On représenta ensuite les Peines et les Plaisirs de l’Amour ; et enfin Lulli, violon de Mademoiselle, devenu surintendant de la musique du roi, s’empara du jeu de paume qui avait ruiné le marquis de Sourdeac. L’abbé Perrin, inruinable, se consola dans Paris à faire des élégies et des sonnets, et même à traduire l’Enéide de Virgile en vers qu’il disait héroïques. Voici comme il traduit, par exemple, ces deux vers du cinquième livre de l’Énéide (v. 480) :

Arduus, effractoque illisit in ossa cerebro,
Sternitur, exanimisque tremens procumbit humi bos.

Dans ses os fracassés enfonce son éteuf,
Et tout tremblant, et mort, en bas tombe le bœuf.

On trouve son nom souvent dans les Satires de Boileau, qui avait grand tort de l’accabler : car il ne faut se moquer ni de ceux qui font du bon, ni de ceux qui font du très-mauvais, mais de ceux qui, étant médiocres, se croient des génies, et font les importants.

Pour Cambert, il quitta la France de dépit, et alla faire exécuter sa détestable musique chez les Anglais, qui la trouvèrent excellente.

------------------------------------------------------------------------

Tâche assignée:
Pour chacune des affirmations suivantes, indiquez par oui ou non si elle concorde avec le texte à lire, en citant textuellement les mots du texte qui tranchent. (a) Lulli s'empara du jeu de paume qui avait ruiné le marquis de Sourdeac. (b) Boileau avait raison d'accabler l'abbé Perrin. (c) Les Anglais jugèrent mauvaise la musique de Cambert. Les données n'ont aucun rapport avec ce texte.

Données fournies:
------------------------------------------------------------------------

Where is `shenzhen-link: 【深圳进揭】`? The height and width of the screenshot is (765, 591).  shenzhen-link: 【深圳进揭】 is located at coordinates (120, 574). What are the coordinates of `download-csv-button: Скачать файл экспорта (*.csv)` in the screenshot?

------------------------------------------------------------------------

Réponse attendue:
(a) Oui : « s’empara du jeu de paume qui avait ruiné le marquis de Sourdeac ».
(b) Non : « qui avait grand tort de l’accabler ».
(c) Non : « qui la trouvèrent excellente ».